Young people in Singapore are, by and large, very good at maths. The city state ranked first globally for secondary school maths and science results in a May OECD survey, just a month after the “Cheryl’s birthday” Singaporean maths problem – originally posed to the nation’s junior maths-whizzes – went virtual across the world.
Singaporeans’ number-crunching abilities aren’t only winning them plaudits in the classroom, they are helping to produce prime candidates for graduate jobs in financial services at a time when the government is encouraging more local people to enter the sector. But as finance jobs in Singapore become more client-centric and less process-driven, numeracy is only one of the key skills needed to forge a successful finance career there.
Children in Singapore, encouraged by parents, teachers and sometimes personal tutors, often excel at maths from a young age, says Weili Chiu, Singapore chairman of Iron Mountain Capital and a former maths tutor. “Local textbooks challenge them to think and solve difficult questions, even at primary school.”
Maths is compulsory until the final “A-level” school-leaving exams, so when budding Singaporean banking professionals enter university they typically come equipped with the numeracy skills needed to excel in finance-related degrees, says Dr Lee Hon Sing, deputy head of finance at the National University of Singapore’s Business School. “A good understanding of maths is integral to a finance education because much of the study concerns the quantification and valuation of cash flows,” he says. “Students also study risk – which involves statistics and probability theory – and arbitrage and hedging, which use calculus to model the rate of price changes.”
Foot in the door of finance
Lee says Singaporean finance graduates often use their mastery of maths to help clinch their first junior banking job. “Employers in Singapore regard numeracy as highly important – many financial-industry job interviews require a computer numeracy test, with a large number of maths questions posed in a limited time. Some job interview questions involve simple numerical calculations or case studies that require working with financial ratios to arrive at returns and break-even statistics.”
Numeracy is also a vital ingredient for longer-term career success in finance, says Lee. And Singapore’s traditionally strong academic base in maths has played its part in helping the country become a global banking hub, whose 197,000-strong finance workforce is now roughly 70% localised. “The more numerate you are, the more financial instruments you can work with – not just stocks, but bonds, derivatives and credit default swaps – and you can even structure new products,” explains Lee. “As the finance industry further develops in Singapore, financial instruments will only get more complex and demand for numeracy will only get higher.”
Not all you need
Mathematical prowess isn’t the only skill becoming more important to building a financial career in Singapore as the island nation sheds its reputation as a mere hub for back-office roles and experiences a boom in sales and relationship-management jobs in retail, corporate and private banking.
“This means the industry in Singapore is now demanding more of candidates – they need not just a grounding in maths and finance, but also traits like communication skills, inquisitiveness and the ability to work with different types of customers,” says Gary Lai, managing director for Southeast Asia at recruitment firm Charterhouse Partnership in Singapore. “Fresh graduates in Singapore shouldn’t neglect their soft skills because, like maths, they are becoming more important to moving up the ranks as more banking jobs here involve dealing with external customers.”

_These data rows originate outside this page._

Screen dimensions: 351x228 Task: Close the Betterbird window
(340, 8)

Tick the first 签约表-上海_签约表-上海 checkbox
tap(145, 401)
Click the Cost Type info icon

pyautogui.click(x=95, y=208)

“Financial services in Singapore is maturing now and becoming more client-driven,” adds Daniel Chia, a former quant with a maths degree from Cambridge University who now runs Singapore fintech company Call Levels. “Maths is increasingly crucial to many jobs, but recently I’ve also noticed more emphasis on teamworking – and this is starting to filter down into the education system here, with more project-based work,” says Chai.
Lee from NUS agrees: “We’ve incorporated group projects into our courses that mimic industry work. The ability to work in teams is more crucial now in finance because deals are getting bigger, more due diligence is needed and projects require more teamwork to complete.”
Singaporean financial professionals also need a good dollop of business savviness. “Mathematical models help you analyse financial instruments, but you must have good business sense to make good decisions – maths is not the only skill developed in our finance education and not the only quality that employers look at.”